SUPPLIED PASSAGE:
## begin
McEvoy said the grounds for Righeimer’s recall were primarily based on his vote in July for a traffic mitigation agreement between the city and Newport Banning Ranch LLC, which is attempting to develop a nearly 400-acre parcel in West Newport.

The proposed Banning Ranch development is expected to affect Westside Costa Mesa residents with additional traffic, among other consequences, should it receive final approval.

On Wednesday, Righeimer called McEvoy’s effort a “stunt” before a major election on an “agreement that doesn’t exist.”

“It’s just political, and people can figure it out for what it is.”

McEvoy said that he was not as influenced by Righeimer’s attempts at addressing the city’s looming pension liabilities through employee layoffs and other measures.

“Pensions and such are going to be fixed,” McEvoy said. “You can never fix cut-through traffic once it starts,” adding that the Westside is one of the few places in the city without such traffic.
## end
SUPPLIED RECORDS:
## begin
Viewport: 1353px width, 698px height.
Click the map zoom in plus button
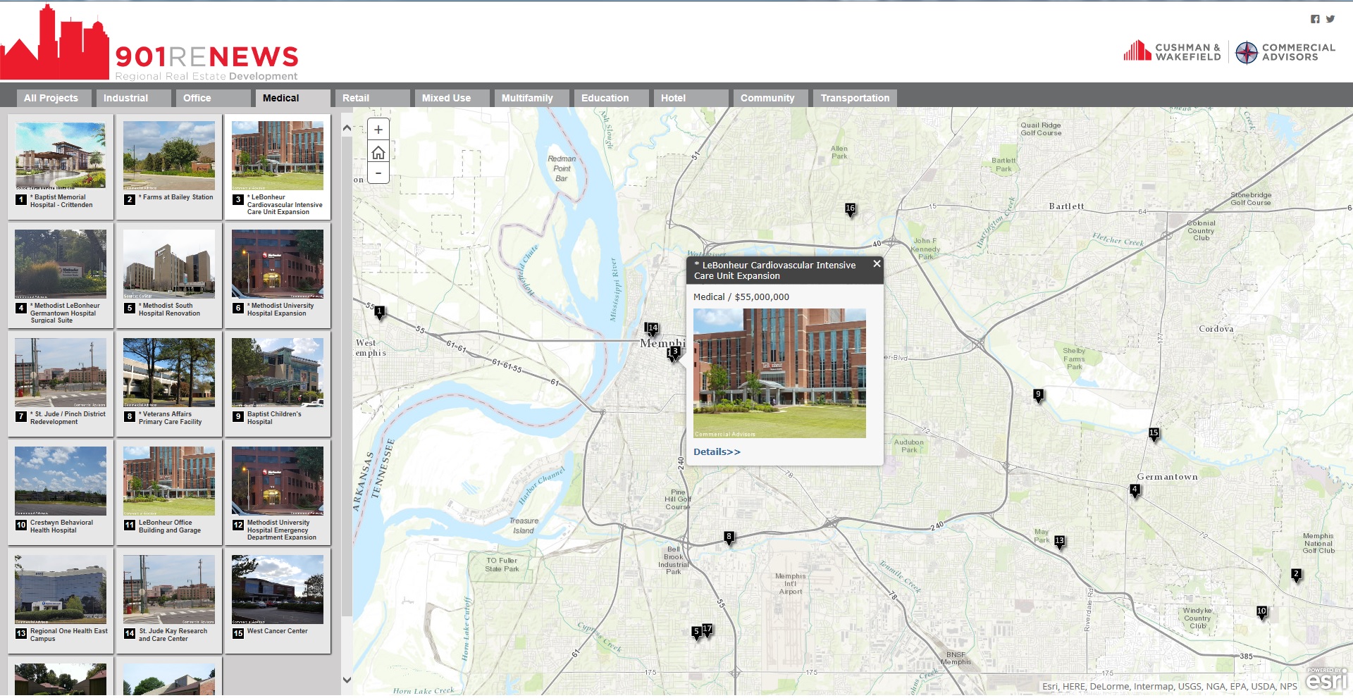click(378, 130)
## end
## begin
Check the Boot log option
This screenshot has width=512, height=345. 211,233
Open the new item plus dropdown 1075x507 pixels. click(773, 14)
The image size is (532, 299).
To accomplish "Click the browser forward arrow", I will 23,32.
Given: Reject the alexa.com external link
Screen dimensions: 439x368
## end
EXERCISE INSTRUCTIONS:
a – In the recall passage, which of Righeimer's votes did McEvoy say was the main basis for the recall?
b – Reproduce, word for word, the lines of the records from the line with "Open the new" up to and including the line with "Screen dimensions: 439x368".
The passage about the Costa Mesa recall effort has no connection to the records.

FINAL ANSWERS:
a – His July vote for a traffic mitigation agreement between the city and Newport Banning Ranch LLC.

b –
Open the new item plus dropdown 1075x507 pixels. click(773, 14)
The image size is (532, 299).
To accomplish "Click the browser forward arrow", I will 23,32.
Given: Reject the alexa.com external link
Screen dimensions: 439x368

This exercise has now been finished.